To add insult to injury, any money “saved” by companies whose insurance premiums exceed their workers’ comp expenditures, get that money back from North Dakota’s WSI, or Workforce Safety and Insurance agency. Since 2005, the WSI has paid back around $900 million to various North Dakota companies, more than enough to outfit every worker who has lost a hand or arm on the job with a myoelectric prosthesis in the entire country for the past 14 years.

But what about the people who are abusing the system? The workers who are not really hurt at all but are determined to collect a payout? Doesn’t that problem alone necessitate the reforms made? NPR covers that issue, too. In their findings, the majority of the fraud committed in the system is not coming from the workers themselves, but from the companies who are underreporting payroll and the severity of injuries sustained. So, cutting out system abuse is only allowing for more of it to occur.

Take, for instance, Joel Ramirez. He was on the job in California when he was asked to move a pallet of crates which had been improperly and unsafely stacked. One of the crates came crashing down on him, folding him in half and injuring his spine so badly that he is now paralyzed from the waist down. But, when that happened, he received the compensation he needed, which included an in-home health aide. Wonderful, right? Up to a point. And that point was in July of 2013 when a law designed to help workers get their claims faster took effect for old cases, too. You see, as a result of the law, workers’ medical files in compensation cases were farmed out to doctors who never see their patients. Old cases are now subject for review by these sight-unseen doctors if there’s a request for even the smallest change, such as a refill for a prescription.
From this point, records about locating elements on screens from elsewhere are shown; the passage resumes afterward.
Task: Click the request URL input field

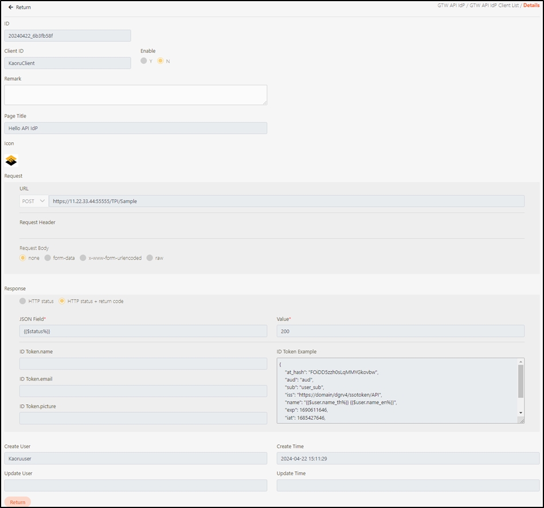Action: tap(286, 201)
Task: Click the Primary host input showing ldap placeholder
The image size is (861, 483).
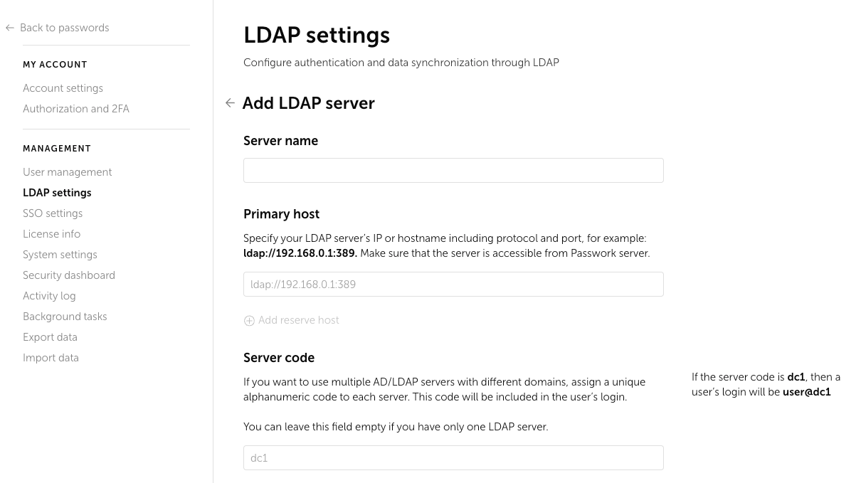Action: pyautogui.click(x=453, y=284)
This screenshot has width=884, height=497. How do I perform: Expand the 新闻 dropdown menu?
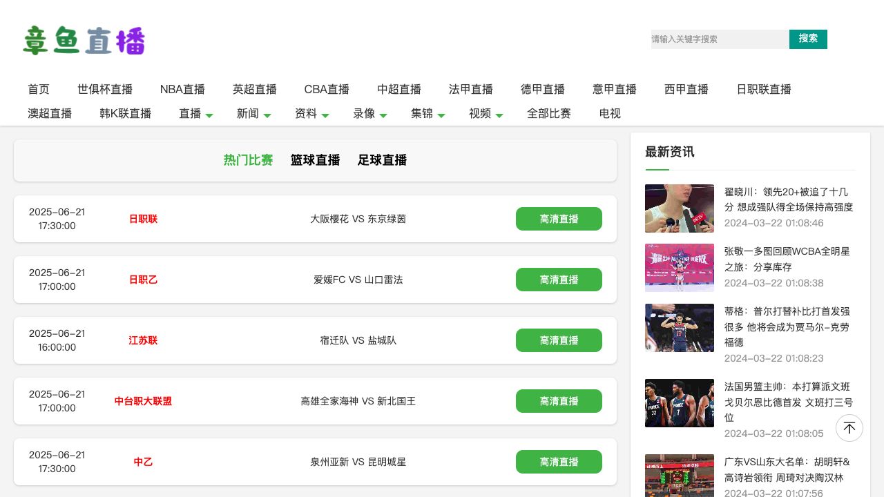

Such was the experience of Joel. His doctor requested a change unrelated to his paralysis, triggering a systematic review of his entire case. And the doctor reviewing Joel’s case made a recommendation that ended up taking away his in-home care, leaving him unattended while his family was at school or work. Without that care, Joel was left soaking in his own urine and feces for hours on end or laying on the floor because he fell trying to move himself from the couch to his wheelchair. When his appeal to his case came before a judge, it was found that the doctor who never saw him didn’t realize that his ruling had resulted in the rescinding of Joel’s in-home care. The judge, thankfully, was able to bring back the health aide for Joel, easing the burden of his care from his family.

And finally, we have John Coffell, an Oklahoma man with a back injury. His work-related injury resulted in a herniated disc and intense pain. He was given limited compensation for a set time, forcing him back to work before he was recovered, which in turn caused his injury to worsen significantly. But his weekly compensation, which had been cut due to the Oklahoma reforms, pushed his family straight into poverty. The weekly workers’ comp check had been roughly two thirds of a worker’s pay. The reforms brought it down to slightly over half. So John’s family, which had a few ill-timed setbacks, fell even farther behind, resulting in the repossession of his truck and an eviction from their home.

Where is the line drawn? At what point do we say enough? How many more people, through no fault of their own, have to lose the help they need before the focus of workers’ compensation laws move back to where it should be? The system as it is now is positively inhumane.

Information cited from NPR.org, “Injured Workers Suffer As ‘Reforms’ Limit Workers’ Compensation Benefits,” March 4, 2015.